スプリンターズS(G1、芝1200メートル、29日=中山)に香港馬ムゲンで挑むカリス・ティータン騎手(34)が日、中山競馬場で調教に騎乗して状態を確認した。芝コースで帯同馬アイランドサプライズの後を、ゆっくりキャンターで流した。「非常に感触が良かった。いい準備ができている。いつもリラックスしていておとなしく、困らせることがない、この半年ですごく成長している。海外でG1に乗れる機会はそうそうないのでハッピー」と笑顔で太鼓判を押した。

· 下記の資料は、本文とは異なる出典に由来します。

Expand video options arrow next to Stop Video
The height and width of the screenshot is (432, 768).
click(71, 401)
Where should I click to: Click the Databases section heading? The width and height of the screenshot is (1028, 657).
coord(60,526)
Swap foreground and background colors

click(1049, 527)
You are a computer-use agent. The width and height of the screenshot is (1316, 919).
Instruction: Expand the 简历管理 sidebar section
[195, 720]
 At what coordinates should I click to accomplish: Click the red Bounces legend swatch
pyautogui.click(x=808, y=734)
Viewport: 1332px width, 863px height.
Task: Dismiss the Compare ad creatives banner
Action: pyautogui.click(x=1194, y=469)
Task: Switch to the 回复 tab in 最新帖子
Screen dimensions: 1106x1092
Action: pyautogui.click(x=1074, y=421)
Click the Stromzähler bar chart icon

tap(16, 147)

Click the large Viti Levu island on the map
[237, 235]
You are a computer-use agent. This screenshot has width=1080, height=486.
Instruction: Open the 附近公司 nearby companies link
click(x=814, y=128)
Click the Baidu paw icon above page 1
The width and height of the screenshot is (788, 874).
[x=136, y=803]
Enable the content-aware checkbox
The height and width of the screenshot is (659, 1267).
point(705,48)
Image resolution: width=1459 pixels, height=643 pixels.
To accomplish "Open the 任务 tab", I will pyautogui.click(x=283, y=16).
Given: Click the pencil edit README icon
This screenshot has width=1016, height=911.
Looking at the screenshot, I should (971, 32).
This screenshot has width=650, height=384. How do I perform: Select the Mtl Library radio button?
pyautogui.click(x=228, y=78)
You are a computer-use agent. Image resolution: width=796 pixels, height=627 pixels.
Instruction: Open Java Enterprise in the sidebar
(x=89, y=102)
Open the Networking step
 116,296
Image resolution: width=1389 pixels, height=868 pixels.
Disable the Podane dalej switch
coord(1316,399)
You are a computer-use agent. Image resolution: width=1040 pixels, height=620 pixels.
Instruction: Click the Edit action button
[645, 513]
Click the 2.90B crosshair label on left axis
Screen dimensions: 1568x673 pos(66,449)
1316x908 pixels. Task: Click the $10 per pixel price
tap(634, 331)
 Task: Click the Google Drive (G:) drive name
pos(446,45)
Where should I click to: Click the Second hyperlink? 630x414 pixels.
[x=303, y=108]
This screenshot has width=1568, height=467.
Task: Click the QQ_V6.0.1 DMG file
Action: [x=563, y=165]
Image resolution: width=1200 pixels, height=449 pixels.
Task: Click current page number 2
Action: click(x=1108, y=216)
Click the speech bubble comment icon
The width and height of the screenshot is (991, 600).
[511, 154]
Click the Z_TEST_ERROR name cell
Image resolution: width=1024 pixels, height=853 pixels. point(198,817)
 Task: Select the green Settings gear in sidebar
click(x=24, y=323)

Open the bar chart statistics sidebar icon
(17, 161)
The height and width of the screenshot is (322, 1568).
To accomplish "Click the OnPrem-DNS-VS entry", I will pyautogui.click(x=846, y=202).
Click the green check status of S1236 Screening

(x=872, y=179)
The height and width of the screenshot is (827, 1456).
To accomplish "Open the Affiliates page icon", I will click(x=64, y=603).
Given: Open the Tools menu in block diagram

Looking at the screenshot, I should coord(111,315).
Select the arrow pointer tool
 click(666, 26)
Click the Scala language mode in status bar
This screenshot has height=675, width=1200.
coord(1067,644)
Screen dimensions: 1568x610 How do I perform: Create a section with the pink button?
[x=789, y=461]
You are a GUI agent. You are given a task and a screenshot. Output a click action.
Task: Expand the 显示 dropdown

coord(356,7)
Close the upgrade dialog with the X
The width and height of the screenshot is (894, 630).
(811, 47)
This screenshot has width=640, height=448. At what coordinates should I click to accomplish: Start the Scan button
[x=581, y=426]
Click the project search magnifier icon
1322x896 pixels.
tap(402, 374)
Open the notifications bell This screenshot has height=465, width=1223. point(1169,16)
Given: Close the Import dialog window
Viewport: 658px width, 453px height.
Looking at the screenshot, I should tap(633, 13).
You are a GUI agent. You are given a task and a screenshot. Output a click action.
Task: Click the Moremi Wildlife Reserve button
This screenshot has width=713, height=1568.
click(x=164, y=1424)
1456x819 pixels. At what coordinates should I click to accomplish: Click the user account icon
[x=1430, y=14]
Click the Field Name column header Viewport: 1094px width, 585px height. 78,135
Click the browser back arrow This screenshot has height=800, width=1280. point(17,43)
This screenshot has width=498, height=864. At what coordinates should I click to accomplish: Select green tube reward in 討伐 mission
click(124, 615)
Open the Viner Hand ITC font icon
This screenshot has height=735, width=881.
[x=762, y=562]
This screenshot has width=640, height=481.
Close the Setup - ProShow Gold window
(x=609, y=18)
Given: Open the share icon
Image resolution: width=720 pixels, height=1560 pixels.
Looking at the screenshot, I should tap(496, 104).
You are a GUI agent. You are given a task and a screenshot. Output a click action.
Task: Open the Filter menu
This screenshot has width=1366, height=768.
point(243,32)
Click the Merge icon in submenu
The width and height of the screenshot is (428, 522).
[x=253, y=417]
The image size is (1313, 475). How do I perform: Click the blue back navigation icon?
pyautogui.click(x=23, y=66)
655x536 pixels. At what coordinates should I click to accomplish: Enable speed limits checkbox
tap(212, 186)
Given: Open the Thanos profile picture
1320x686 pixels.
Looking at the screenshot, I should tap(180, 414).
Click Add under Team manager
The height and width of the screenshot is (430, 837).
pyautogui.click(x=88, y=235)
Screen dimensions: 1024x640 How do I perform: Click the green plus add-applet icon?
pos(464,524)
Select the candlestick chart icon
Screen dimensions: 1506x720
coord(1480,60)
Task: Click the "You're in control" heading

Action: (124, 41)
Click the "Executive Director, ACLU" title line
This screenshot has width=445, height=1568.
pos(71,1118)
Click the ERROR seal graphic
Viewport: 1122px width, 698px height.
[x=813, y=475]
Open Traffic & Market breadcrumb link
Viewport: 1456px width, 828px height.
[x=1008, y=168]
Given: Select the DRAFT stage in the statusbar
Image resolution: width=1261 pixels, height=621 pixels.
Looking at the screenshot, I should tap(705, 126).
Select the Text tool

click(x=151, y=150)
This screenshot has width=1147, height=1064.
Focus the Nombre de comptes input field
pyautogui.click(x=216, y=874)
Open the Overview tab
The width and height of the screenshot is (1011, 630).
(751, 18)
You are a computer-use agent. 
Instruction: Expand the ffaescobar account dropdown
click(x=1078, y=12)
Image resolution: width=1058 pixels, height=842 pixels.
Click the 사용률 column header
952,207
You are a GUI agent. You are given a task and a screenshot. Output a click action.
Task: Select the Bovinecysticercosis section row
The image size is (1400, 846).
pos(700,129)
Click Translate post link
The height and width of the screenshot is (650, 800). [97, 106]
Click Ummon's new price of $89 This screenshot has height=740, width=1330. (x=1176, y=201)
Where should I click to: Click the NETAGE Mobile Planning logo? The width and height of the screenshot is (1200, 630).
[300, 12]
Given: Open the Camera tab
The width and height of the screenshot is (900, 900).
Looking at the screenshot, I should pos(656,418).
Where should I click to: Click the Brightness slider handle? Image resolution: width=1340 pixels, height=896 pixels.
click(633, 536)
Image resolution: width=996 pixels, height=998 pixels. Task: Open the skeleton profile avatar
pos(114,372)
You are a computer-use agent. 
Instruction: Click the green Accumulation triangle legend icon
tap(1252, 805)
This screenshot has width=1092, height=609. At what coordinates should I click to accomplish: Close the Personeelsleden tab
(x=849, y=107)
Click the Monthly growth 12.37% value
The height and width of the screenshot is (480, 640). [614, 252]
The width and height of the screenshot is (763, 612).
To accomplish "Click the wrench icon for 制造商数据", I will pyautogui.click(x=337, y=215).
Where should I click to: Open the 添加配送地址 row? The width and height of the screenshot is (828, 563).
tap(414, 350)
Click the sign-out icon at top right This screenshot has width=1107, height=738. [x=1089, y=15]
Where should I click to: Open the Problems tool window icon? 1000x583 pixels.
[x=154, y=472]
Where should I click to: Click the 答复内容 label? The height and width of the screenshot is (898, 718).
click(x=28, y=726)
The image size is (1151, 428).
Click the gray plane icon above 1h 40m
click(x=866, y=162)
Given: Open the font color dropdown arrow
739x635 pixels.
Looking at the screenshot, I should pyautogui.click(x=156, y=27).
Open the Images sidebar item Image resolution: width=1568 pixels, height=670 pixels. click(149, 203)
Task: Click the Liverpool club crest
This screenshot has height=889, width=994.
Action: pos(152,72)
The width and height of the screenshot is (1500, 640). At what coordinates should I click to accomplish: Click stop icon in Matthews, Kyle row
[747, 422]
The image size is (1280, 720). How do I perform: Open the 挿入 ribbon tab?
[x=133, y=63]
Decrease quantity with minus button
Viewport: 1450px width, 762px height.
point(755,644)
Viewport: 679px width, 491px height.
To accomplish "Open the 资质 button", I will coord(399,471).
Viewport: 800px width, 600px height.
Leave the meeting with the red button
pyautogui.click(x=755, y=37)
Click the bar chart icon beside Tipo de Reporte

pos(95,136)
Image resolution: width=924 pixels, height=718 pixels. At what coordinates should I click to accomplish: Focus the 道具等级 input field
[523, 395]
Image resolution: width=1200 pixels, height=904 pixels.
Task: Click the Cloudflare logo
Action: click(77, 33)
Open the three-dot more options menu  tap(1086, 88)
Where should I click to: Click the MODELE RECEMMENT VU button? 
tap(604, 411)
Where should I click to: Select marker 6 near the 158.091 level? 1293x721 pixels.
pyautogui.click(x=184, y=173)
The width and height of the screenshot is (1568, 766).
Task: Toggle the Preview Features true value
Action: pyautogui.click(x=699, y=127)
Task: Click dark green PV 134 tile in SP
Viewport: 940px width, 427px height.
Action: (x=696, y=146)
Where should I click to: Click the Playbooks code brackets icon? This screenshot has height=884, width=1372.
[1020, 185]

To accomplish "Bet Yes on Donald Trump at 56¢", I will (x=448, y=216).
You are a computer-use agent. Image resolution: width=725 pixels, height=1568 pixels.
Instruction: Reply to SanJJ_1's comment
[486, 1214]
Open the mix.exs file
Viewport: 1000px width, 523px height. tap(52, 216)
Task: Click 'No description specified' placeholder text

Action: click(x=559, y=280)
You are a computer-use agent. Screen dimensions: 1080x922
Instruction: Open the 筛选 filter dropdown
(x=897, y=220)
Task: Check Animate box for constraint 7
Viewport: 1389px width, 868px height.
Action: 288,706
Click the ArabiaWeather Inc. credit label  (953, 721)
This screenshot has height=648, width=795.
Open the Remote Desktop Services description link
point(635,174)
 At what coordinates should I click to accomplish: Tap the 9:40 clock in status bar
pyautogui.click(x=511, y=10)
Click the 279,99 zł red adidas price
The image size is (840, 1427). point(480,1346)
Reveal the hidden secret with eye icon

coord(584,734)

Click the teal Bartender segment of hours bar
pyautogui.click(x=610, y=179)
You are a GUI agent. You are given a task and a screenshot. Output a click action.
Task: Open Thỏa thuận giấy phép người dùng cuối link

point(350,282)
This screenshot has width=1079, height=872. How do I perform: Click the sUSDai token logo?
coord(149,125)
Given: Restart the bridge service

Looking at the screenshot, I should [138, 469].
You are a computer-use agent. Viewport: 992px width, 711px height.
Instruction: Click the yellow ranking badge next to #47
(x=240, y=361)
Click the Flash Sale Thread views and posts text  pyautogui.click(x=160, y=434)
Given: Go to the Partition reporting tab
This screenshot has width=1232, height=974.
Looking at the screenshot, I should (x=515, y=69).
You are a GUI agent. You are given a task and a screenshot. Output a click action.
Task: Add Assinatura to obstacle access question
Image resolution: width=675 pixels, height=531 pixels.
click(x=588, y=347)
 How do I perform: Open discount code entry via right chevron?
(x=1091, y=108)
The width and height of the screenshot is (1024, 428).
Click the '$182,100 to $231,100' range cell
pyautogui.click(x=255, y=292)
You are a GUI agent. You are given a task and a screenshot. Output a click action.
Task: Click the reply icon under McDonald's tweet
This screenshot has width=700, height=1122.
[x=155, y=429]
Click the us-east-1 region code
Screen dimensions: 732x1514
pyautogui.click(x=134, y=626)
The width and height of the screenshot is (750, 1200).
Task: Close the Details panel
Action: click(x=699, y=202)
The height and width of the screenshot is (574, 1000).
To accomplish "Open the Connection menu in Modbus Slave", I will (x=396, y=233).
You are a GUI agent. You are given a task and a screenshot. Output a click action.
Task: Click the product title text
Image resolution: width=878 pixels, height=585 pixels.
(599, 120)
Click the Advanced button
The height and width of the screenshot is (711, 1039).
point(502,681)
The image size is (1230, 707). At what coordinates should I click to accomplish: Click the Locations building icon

5枠9番と聞くと「とても良い枠順。最初からスピードを出すのを好むタイプではない。作戦を立てやすい」と歓迎した。
ライバルについては「レーン騎手のサトノレーヴ。どういう展開になるか、注目している」と3連勝中のロードカナロア産駒の名を挙げた。
ティータン騎手は香港のトップ10で、これまでミスタースタニングやロマンチックウォリアーなどとのコンビで数々のG1を制覇してきた。初来日は2016年でJRA96戦10勝。18年高松宮記念では香港馬ブリザードで5着に入っている。重賞は6回騎乗して16年クイーンS(レッドリヴェール)の4着が最高。この日はニューヨーク・ヤンキースの帽子をかぶり、香港から訪れた応援団に気さくに応じていた。「ヤンキースの試合はよく見ている。特に応援している選手がいるわけではないけれど、いい気分転換になります」。人馬ともいいメンタルで臨めそうだ。